Considered in isolation, this might not be a bad idea. The county is financially strapped and in desperate need of innovative ideas to get the economy, of which tourism is a huge part, moving. To require entities to compete for county tourism promotion dollars, at least in theory, could be a way to spur creative and cost-effective thinking—by the SCVA as well as any others who submit proposals. There’s no reason the SCVA couldn’t be re-awarded the contract if it came up with the proposal that looks like it will be the most effective in getting bang for the county’s bucks.
But the context and timing of the decision raise some serious questions. To begin with, there is a simple logistical issue. The work of creating some of the SCVA literature and programs, such as the Travel Guide and driving tours, is already in progress. To go back to square one and start an RFP process at this time could delay things enough to throw a spanner into the county’s tourism promotion for the summer of 2012, no matter who gets the contract. (Indeed, in general, due to the long-term nature of the planning process, even if an RFP process were adopted it might not prove smart to send them out every year.)
Second, the SCVA isn’t a company with a few employees. It’s a 300-member organization of county businesses. What would happen to the members if the contract is reassigned? Would they be left out in the cold?

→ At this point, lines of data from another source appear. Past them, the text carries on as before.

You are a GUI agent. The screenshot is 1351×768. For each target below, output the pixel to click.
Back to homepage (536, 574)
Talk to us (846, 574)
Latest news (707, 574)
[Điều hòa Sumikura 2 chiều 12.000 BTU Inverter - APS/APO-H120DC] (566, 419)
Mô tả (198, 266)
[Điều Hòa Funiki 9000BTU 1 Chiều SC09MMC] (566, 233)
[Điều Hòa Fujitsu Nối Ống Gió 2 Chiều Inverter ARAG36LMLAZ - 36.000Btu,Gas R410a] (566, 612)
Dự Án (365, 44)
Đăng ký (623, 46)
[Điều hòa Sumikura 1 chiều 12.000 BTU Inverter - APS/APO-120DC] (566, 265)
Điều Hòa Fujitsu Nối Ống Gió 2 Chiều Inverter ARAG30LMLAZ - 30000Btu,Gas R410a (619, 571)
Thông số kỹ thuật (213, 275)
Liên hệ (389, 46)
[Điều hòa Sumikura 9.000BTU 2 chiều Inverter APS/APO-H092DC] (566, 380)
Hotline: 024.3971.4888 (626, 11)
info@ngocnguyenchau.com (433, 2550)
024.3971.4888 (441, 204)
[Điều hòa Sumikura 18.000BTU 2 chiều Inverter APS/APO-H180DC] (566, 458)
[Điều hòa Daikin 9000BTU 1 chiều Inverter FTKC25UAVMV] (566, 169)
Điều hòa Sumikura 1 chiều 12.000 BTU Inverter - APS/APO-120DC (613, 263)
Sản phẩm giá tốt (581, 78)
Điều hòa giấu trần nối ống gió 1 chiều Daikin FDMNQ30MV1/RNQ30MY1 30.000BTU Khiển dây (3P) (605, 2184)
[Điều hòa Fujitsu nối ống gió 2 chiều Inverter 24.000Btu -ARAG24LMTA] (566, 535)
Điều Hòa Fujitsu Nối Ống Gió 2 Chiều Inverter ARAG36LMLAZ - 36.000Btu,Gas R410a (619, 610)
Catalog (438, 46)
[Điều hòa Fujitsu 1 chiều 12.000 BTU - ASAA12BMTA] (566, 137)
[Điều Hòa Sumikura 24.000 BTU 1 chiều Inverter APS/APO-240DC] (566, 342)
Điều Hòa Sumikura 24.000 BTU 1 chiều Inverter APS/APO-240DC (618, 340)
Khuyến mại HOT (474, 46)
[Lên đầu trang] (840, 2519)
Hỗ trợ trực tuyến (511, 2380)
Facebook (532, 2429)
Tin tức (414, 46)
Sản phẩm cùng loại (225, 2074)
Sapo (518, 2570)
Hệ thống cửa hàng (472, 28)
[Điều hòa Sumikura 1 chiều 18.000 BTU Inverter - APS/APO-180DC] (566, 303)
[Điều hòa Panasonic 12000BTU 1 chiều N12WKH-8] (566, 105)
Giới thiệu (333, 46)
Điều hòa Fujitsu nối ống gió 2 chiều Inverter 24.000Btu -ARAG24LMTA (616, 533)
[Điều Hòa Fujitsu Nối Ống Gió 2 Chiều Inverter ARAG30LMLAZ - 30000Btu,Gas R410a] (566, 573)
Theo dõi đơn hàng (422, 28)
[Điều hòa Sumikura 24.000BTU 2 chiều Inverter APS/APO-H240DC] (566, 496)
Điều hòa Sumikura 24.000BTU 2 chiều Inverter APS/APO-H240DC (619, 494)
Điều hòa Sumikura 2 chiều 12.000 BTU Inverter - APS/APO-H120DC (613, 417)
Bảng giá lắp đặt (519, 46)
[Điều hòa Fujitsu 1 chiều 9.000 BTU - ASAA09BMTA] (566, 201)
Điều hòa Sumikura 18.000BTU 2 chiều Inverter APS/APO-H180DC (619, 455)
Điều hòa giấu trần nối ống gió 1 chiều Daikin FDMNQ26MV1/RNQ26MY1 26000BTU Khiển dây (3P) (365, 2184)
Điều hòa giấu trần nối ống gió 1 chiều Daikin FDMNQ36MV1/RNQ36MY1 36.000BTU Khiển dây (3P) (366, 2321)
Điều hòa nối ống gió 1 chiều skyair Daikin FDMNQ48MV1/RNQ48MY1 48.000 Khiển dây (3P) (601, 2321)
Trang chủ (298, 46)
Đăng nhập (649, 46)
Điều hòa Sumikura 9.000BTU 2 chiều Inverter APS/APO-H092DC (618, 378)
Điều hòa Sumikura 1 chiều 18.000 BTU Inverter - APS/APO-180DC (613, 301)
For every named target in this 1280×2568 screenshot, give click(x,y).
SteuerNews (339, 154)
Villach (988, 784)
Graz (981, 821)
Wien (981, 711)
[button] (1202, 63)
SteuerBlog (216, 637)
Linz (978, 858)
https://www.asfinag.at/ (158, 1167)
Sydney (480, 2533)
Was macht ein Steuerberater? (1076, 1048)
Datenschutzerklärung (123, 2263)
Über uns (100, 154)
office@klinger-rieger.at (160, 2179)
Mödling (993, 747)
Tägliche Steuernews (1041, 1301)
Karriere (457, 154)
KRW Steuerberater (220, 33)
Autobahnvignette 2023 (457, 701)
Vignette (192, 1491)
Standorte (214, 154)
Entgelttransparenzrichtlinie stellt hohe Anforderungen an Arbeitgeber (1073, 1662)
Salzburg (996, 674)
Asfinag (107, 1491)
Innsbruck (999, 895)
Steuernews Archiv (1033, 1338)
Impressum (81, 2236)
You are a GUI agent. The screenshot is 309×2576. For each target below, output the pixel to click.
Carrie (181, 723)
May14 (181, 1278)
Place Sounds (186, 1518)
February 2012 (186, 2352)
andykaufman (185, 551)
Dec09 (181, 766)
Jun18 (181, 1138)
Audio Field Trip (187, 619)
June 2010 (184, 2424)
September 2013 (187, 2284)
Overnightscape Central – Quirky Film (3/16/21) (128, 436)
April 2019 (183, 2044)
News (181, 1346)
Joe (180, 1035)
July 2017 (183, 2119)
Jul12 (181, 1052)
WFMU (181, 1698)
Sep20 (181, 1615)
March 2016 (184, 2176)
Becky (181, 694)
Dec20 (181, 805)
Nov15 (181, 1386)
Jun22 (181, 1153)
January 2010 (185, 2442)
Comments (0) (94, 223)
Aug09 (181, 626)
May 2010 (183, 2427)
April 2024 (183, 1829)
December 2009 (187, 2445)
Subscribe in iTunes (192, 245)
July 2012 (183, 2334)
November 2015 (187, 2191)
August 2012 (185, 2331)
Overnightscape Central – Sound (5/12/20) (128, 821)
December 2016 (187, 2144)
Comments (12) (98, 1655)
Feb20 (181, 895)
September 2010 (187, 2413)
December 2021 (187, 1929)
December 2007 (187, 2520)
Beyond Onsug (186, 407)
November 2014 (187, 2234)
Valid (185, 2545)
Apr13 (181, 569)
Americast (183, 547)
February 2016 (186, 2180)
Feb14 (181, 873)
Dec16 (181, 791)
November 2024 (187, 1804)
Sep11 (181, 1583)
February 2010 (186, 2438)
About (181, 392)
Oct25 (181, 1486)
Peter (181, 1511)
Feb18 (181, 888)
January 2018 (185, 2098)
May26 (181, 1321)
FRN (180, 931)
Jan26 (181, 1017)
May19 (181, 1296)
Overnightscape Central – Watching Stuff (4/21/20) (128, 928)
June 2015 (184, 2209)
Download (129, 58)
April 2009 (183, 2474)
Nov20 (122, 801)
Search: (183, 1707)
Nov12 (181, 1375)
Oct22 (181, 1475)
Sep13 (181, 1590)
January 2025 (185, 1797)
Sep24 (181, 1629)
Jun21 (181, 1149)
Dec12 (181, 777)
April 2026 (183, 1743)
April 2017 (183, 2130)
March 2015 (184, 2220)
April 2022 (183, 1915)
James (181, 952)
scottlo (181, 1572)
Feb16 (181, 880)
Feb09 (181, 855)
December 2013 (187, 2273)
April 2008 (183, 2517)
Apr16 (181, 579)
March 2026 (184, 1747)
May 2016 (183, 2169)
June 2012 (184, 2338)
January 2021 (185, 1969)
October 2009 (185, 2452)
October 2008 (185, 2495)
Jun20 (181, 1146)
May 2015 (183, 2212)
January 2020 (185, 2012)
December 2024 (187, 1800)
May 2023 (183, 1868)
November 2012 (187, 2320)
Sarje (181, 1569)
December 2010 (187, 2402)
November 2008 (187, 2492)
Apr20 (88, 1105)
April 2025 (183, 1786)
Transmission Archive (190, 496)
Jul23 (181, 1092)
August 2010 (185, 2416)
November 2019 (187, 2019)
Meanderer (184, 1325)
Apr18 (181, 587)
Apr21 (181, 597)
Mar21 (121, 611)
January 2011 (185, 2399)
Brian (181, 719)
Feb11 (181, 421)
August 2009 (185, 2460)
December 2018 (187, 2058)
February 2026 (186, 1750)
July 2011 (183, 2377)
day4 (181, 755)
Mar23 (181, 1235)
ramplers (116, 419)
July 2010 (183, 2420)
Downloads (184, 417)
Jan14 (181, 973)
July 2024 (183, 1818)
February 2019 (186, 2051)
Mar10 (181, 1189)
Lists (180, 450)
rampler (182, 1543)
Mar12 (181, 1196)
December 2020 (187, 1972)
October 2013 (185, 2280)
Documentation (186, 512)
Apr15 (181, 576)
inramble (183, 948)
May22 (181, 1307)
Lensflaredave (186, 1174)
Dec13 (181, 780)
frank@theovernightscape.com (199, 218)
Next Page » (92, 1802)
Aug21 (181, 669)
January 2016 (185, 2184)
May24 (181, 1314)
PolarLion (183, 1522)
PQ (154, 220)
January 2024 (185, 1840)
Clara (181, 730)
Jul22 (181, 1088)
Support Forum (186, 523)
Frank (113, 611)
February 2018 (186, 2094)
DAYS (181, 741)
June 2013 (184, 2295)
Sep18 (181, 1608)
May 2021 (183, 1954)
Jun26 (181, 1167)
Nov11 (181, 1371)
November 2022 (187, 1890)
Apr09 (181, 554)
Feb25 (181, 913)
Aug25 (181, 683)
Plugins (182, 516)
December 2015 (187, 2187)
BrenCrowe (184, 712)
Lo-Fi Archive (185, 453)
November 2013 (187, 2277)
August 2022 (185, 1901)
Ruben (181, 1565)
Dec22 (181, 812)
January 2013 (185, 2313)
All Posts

Expected to join up with the new contract holders? And how would they feel about a change at the helm? This is not exactly a small detail, and would need to be worked out if the businesses with the largest vested interest in tourism, who actually generate the income awarded through the collection of the room tax, are not to be, in effect, disenfranchised.
In fact, the iffy status of the SCVA members, none of whom were invited to give their input on this issue, brings us to the next point: the process of crafting of this deal apparently flew in the face of the new legislature’s purported concerns with ethics and transparency. Not only did it come as a surprise to the SCVA members but, as detailed in the story on page 3, the new Democratic legislators apparently constructed this deal in caucus, out of view of the public and without input from the two Republicans legislators.
What happened to legislative chairman Scott Samuelson’s “open communication and transparency,” as described in his inaugural speech?
Also troubling, at least from the point of view of appearances, is the fact that a new non-profit tourism agency, called Sullivan County Tourism and Promotion, headed by three prominent Democrats (Neil Gilberg, Bill Liblick and Donna Schick, the new secretary of the Sullivan County Democratic Committee), registered in the county in January. That makes the decision to put the RFP out now look like it could be a back-room political deal, even if it’s not.
As we have noted in previous editorials, when it comes to conflicts of interest, what is important in a democracy is not only impropriety, but the appearance of impropriety. Because there is frequently no way to distinguish between cases in which it only looks like there is a conflict of interest and when there is a real one, the only way to avoid them is to avoid even appearances. Moreover, all human beings, even with the best conscious will in the world, are sometimes unaware of their own unconscious biases. And finally, if elected officials are allowed to decide for themselves whether they are committing an impropriety or not, voter trust will be lost. Especially ironic is the fact that one of the new legislature’s first orders of business will be deliberation on a new ethics code that would limit conflicts of interest more strictly.
So here we have what could be a good idea, but one that needs a lot more thought, planning, and transparency—which means incorporation of input not only from the other legislators, but from county businesses. The solution seems obvious. Don’t do it now. Use the next year to consult with all the legislators and SCVA members. Give everybody in the county who might have an interest in or ability to manage tourism dollars time to think it over and come up with fabulous ideas. Figure out what will be done about business member involvement, frequency of RFPs and the like. And once it’s been thought through and the public well informed, call for RFPs at a time that ensures that tourism promotion will continue to flow smoothly.